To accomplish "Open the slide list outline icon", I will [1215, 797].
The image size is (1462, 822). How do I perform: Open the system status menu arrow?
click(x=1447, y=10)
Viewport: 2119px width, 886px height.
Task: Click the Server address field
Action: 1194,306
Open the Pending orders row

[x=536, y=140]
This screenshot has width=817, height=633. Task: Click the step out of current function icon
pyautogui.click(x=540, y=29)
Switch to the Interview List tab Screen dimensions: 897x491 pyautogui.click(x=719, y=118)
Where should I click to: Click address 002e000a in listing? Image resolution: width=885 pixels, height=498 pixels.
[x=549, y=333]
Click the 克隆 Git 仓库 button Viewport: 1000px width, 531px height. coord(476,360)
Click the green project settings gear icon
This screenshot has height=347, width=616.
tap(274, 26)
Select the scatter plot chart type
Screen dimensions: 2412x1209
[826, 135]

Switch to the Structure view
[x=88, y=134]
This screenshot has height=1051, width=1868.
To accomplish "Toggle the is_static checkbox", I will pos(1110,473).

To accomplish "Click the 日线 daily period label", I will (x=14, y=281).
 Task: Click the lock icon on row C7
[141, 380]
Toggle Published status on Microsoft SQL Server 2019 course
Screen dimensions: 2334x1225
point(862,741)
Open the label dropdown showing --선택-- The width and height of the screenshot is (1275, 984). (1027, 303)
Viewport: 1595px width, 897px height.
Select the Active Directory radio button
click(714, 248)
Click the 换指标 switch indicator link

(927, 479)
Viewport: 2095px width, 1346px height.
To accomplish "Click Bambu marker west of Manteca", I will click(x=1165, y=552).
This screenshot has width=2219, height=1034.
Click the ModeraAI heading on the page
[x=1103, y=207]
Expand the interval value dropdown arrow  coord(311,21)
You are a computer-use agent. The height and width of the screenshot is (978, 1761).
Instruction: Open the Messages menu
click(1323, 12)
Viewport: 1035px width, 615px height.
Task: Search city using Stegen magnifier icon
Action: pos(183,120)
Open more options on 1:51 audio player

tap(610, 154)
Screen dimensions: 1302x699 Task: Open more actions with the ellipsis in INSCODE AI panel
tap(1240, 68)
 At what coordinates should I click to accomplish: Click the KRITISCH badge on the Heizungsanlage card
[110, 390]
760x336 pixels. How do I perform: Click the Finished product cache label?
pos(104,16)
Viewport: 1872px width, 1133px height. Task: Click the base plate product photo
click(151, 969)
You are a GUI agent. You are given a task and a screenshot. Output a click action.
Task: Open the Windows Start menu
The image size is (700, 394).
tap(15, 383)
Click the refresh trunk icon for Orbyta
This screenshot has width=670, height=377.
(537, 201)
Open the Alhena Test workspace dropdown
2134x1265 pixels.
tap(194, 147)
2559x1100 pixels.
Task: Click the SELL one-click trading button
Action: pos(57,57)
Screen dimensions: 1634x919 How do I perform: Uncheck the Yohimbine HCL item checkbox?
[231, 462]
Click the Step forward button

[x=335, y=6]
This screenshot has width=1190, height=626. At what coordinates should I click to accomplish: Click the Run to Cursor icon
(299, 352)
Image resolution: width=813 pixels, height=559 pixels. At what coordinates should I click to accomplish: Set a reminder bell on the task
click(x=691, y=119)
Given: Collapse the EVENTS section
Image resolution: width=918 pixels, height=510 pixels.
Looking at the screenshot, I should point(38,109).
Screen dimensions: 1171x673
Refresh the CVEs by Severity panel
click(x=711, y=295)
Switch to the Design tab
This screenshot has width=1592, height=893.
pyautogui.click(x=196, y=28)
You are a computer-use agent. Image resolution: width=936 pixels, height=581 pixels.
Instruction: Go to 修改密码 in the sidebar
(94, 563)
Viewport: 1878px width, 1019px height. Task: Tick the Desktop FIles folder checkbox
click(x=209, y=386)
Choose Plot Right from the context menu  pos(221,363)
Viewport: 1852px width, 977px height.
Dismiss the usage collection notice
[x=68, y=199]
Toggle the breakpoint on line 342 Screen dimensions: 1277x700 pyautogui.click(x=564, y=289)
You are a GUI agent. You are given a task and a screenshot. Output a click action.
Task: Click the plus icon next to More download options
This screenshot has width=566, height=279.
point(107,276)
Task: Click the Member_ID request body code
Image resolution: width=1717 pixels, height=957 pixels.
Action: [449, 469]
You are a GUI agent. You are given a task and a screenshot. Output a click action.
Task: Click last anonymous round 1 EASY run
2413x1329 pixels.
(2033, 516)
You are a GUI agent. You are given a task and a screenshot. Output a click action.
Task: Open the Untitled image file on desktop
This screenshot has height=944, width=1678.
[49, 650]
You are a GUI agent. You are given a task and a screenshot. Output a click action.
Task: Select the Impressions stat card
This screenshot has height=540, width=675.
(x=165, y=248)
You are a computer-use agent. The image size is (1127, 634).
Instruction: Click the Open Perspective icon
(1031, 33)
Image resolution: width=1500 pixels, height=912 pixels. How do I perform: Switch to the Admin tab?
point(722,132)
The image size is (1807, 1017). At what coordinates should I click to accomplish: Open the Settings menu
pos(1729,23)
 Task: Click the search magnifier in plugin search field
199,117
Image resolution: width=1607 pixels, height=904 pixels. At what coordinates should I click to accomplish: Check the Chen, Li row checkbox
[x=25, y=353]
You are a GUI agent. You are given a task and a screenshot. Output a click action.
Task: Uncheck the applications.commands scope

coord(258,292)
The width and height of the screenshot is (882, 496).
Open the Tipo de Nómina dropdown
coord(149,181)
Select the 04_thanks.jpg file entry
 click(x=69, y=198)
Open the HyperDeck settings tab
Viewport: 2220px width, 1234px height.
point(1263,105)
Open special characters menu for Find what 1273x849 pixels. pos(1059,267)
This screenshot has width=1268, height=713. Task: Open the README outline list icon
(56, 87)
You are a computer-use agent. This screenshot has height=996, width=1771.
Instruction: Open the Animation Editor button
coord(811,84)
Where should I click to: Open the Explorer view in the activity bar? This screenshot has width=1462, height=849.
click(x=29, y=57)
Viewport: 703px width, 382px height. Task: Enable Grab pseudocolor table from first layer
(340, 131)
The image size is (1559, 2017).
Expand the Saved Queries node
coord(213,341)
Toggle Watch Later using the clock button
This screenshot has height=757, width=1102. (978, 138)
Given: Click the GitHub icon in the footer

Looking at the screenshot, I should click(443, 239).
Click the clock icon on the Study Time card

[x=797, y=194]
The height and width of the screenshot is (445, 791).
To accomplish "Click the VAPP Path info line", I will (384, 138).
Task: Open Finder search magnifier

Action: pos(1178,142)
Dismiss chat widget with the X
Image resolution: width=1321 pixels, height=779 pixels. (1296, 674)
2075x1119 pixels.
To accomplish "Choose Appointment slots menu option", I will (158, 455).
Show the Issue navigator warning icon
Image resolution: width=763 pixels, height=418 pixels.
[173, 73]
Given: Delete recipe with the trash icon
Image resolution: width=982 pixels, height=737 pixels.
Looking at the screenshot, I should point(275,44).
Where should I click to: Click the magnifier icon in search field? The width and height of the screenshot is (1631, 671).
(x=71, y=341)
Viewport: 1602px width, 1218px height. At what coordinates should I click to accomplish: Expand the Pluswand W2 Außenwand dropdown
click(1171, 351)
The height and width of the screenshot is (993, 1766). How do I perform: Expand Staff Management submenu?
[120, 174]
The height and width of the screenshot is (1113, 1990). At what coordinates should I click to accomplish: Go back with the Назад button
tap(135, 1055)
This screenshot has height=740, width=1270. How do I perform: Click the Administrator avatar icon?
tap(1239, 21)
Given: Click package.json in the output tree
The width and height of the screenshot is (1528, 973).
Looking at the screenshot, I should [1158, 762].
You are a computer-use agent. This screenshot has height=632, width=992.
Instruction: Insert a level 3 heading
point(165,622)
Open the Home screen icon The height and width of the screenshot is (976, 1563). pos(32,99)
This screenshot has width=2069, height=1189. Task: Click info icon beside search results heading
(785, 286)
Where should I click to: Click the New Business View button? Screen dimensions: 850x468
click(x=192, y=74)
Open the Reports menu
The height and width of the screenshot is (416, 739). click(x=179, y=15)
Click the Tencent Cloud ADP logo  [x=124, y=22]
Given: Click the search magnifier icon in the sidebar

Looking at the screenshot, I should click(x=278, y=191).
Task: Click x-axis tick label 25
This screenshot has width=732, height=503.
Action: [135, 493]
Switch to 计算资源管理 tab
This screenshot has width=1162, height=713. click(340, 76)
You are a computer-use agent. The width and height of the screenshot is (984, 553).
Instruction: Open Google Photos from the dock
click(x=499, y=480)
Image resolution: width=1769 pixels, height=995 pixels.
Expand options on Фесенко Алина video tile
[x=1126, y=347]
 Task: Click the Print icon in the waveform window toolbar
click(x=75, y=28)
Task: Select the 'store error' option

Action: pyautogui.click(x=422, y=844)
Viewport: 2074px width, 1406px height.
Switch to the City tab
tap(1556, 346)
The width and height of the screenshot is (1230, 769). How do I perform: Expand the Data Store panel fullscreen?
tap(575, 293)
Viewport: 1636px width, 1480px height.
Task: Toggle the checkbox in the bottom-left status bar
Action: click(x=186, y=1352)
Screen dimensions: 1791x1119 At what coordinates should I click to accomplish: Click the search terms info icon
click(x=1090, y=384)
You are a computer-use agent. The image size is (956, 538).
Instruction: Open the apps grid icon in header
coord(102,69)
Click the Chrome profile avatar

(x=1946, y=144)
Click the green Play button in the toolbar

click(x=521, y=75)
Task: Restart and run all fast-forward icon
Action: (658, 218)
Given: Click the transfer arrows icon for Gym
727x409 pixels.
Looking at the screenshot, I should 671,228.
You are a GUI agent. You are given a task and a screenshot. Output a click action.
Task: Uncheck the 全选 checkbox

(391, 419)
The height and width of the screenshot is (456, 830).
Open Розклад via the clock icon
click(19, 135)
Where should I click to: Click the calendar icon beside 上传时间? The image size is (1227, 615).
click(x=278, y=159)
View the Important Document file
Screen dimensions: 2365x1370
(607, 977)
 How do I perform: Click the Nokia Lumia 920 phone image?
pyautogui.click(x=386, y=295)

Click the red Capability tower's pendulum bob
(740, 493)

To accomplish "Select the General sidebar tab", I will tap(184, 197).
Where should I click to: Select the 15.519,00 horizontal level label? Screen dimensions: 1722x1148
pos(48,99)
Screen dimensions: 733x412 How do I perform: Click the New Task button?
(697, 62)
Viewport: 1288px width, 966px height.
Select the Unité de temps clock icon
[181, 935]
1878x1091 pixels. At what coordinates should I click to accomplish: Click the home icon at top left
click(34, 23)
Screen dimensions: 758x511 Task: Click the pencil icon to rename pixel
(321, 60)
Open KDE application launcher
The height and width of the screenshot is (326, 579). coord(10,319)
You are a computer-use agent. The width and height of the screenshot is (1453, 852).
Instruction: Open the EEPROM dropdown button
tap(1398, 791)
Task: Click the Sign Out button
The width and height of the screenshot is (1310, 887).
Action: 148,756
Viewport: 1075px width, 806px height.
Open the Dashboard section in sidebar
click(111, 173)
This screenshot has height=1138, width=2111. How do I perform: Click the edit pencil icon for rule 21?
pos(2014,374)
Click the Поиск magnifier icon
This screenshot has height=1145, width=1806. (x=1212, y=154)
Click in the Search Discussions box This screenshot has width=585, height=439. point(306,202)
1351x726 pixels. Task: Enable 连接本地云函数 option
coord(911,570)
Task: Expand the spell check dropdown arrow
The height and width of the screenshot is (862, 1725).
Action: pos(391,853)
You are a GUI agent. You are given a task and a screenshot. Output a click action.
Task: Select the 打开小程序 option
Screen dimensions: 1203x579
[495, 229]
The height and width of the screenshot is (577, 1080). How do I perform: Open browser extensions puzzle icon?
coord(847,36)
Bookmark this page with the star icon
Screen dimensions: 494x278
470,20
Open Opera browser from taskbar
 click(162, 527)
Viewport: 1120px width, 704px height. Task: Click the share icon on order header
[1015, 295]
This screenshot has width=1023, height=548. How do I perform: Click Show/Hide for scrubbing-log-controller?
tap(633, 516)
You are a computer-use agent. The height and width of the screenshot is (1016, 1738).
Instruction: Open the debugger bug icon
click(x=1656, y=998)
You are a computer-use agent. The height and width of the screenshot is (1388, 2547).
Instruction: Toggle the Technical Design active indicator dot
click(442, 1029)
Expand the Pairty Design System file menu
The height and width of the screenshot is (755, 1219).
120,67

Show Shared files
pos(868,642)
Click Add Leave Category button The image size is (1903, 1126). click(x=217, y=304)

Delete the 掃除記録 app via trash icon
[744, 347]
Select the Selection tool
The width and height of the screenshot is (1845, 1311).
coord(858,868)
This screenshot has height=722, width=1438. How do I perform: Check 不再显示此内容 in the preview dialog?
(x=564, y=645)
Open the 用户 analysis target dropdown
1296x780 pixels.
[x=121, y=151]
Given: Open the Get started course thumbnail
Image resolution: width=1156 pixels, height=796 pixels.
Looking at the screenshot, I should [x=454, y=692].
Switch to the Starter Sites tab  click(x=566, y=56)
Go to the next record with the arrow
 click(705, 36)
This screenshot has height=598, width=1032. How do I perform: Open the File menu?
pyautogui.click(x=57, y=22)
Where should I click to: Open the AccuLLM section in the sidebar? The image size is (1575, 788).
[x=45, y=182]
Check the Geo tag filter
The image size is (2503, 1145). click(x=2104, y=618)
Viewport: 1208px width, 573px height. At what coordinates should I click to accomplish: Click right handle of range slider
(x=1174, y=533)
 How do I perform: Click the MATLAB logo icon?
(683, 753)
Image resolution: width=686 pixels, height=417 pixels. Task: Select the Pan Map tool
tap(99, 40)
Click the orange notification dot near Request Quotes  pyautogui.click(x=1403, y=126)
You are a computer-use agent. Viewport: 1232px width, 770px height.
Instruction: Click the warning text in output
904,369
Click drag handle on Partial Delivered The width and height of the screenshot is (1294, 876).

********************

### ASSIGNMENT:
Up to and including the line that holds "Switch to the Interview", reproduce the records above exactly from their first line, and give nothing else.

### EXPECTED ANSWER:
To accomplish "Open the slide list outline icon", I will [1215, 797].
The image size is (1462, 822). How do I perform: Open the system status menu arrow?
click(x=1447, y=10)
Viewport: 2119px width, 886px height.
Task: Click the Server address field
Action: 1194,306
Open the Pending orders row

[x=536, y=140]
This screenshot has width=817, height=633. Task: Click the step out of current function icon
pyautogui.click(x=540, y=29)
Switch to the Interview List tab Screen dimensions: 897x491 pyautogui.click(x=719, y=118)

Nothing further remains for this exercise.